Seolah di komando, kedua orang itu kini serempak memasang kuda-kuda, kemudian saling menerjang. Pedang mereka berbenturan dalam irama yang konstan. Mereka sama-sama tahu kapan saat yang tepat untuk menyerang, menangkis, dan melindungi diri sendiri, entah itu dengan katana atau dengan tubuh mereka sendiri. Pertarungan kali ini imbang.

Sampai Sasori membuat gerakan seolah terpojok, dan membuat Tsubame lengah. Buronan itu menyerang di saat yang tidak tepat, mengekspos titik lemahnya dengan begitu jelas di mata Sasori. Shinsengumi itu menyeringai. Dengan tubuh yang setengah oleng, Sasori mengayun katana-nya ke atas, menyabet sisi luar tangan kiri Tsubame, juga kain penutup wajah sang buronan, membuat kain hitam itu terbang di tiup angin.

Sayangnya, mereka berada di balik bayangan. Wajah Tsubame tetap tersembunyi. Hanya rambut panjangnya saja yang terurai, beraroma buah peach. Bayangan menyembunyikan warna rambut itu dengan baik.

Sasori membatu. Dia menyadari dengan baik bahwa sosok yang dia buru selama ini, yang dikiranya adalah seorang pria kuat sepertinya, adalah seorang wanita.

Dan Tsubame, menyadari gelagat ganjil Sasori yang tiba-tiba, melangkah mundur. Gerakannya canggung, terlihat jelas dia panik.

Akhirnya dia mengeluarkan senjatanya yang terakhir, sebuah bulatan aneh dari balik pakaian ninja-nya. Dia melempar benda itu dihadapannya, kemudian terjadi ledakan asap kecil-kecilan.

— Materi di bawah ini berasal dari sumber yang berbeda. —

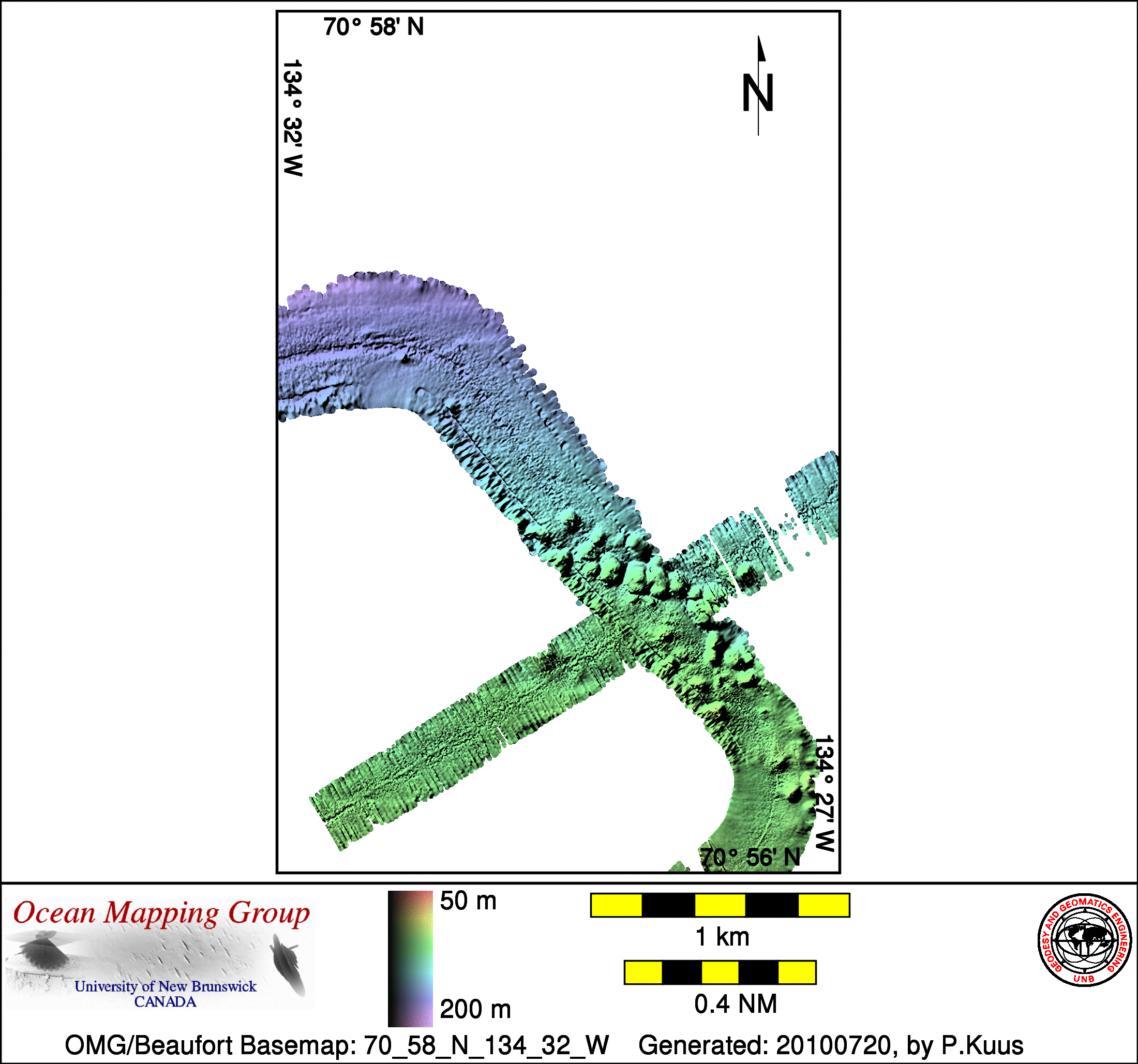Image resolution: width=1138 pixels, height=1064 pixels.
Task: Click the 50 m depth legend label
Action: coord(468,901)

Dan sosok Tsubame menghilang.

"Sial!" rutuk Sasori, "aku kalah lagi."

.

.

.

.

.

Pintu gerbang di buka secara sembunyi-sembunyi, dan Haruno Sakura melangkah masuk. Rambut sewarna bunga cosmos sepinggangnya berkibar ditiup angin malam. Dia memegangi lengan kirinya yang masih mengucurkan darah, lukanya baru dan segar. Melihat itu, seorang pelayan berambut cokelat sebahu memandanginya dengan panik. Wajahnya memucat dan terlihat khawatir.

"Sakura-sama!" bisik pelayan itu, ketika dia menghampiri tubuh tuannya dengan tangan yang bergetar. "Anda terluka lagi? Siapa yang melakukan hal ini kepada anda?"

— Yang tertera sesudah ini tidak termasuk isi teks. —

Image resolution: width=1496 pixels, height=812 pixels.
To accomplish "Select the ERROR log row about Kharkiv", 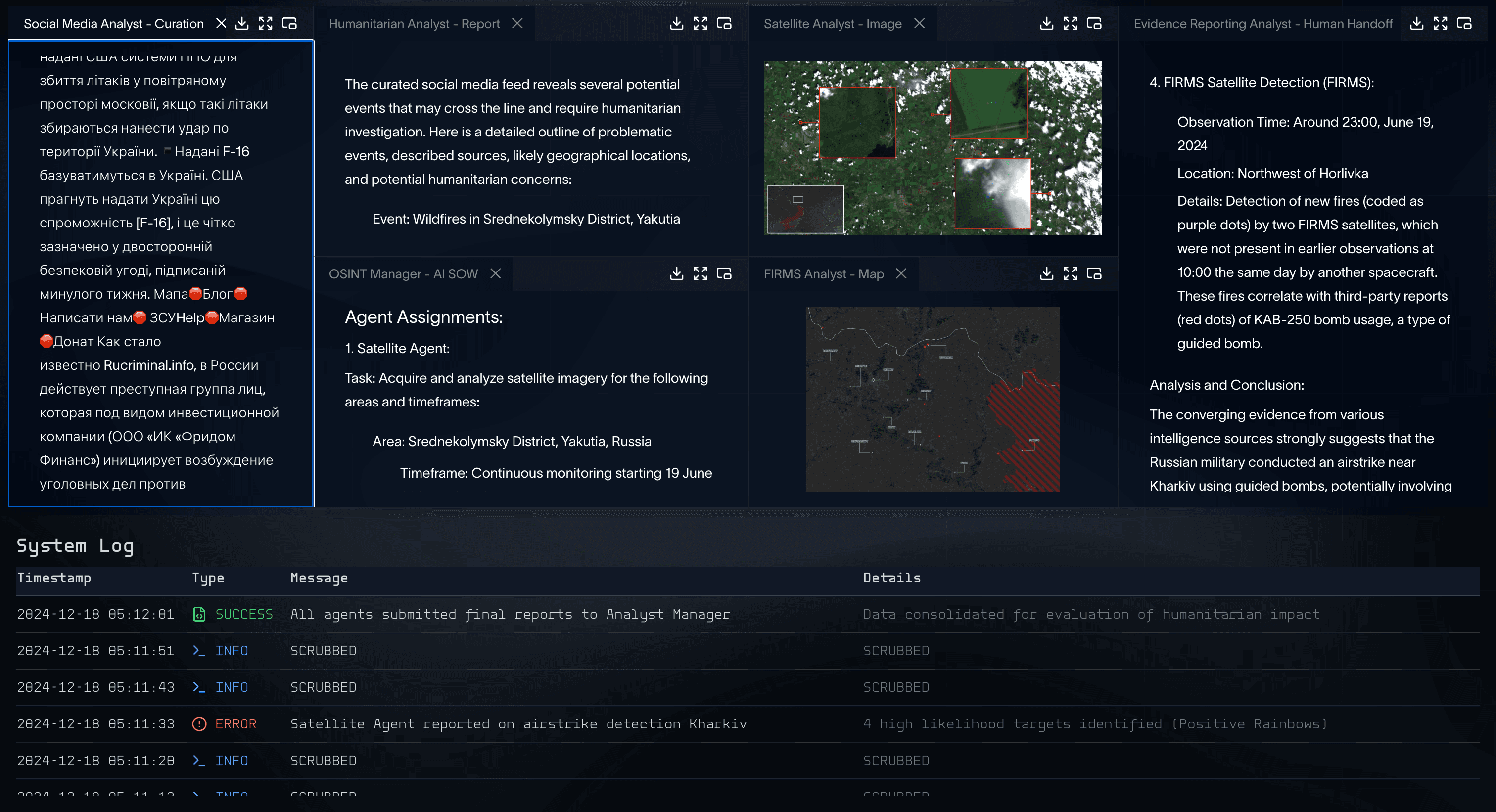I will (518, 724).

"Siapa lagi kalau bukan Si Kepala Cabai Akasuna Sasori!" Sakura mendesis. "Dia itu pengganggu, dan jangan panggil aku dengan embel-embel sama yang menyebalkan itu lagi, Matsuri. Harus berapa kali kubilang?"

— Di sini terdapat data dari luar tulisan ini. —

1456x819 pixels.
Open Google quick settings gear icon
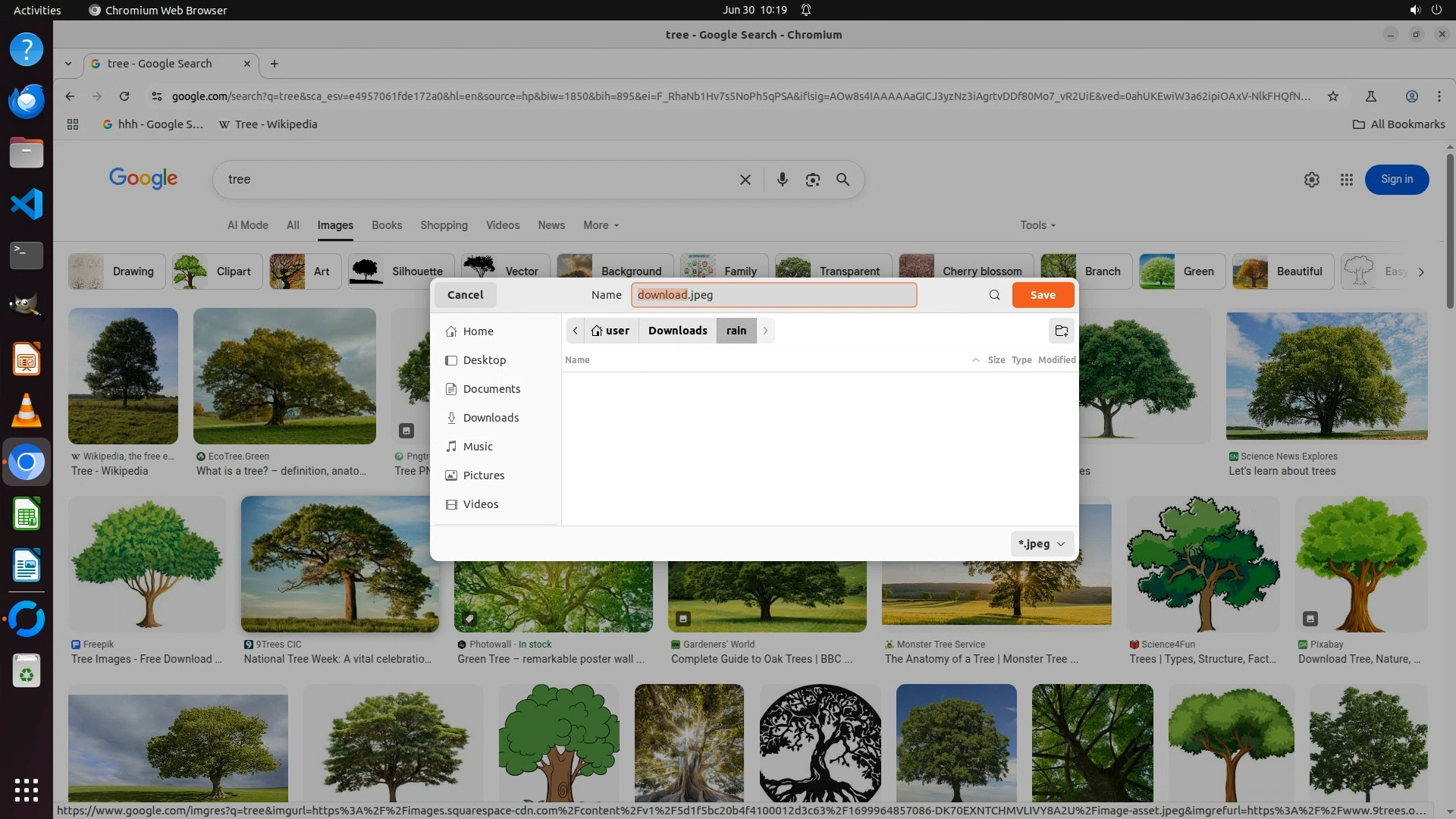point(1311,180)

"A-ah, sumimasen Sakura-sam–maksudku, Sakura-chan," Ralat Matsuri, kemudian melirik kanan dan kirinya dengan gusar, "sebaiknya kau cepat masuk ke dalam kamarmu, kita obati lukamu di dalam, dan segera ganti pakaianmu." Kemudian menambahkan dengan lirih. "Daimyo-sama telah kembali."

"Nani? Ciciue sudah pulang?"

"Aa. Dia kembali kala petang habis, tepat beberapa saat setelah kau berangkat."

Sakura melontarkan kata-kata yang tidak pantas keluar dari mulut seorang Lady.

"Aku harus berbohong saat Daimyo-sama menanyakan dirimu, kubilang sakit lambungmu kambuh dan kau perlu beristirahat." Cicit Matsuri.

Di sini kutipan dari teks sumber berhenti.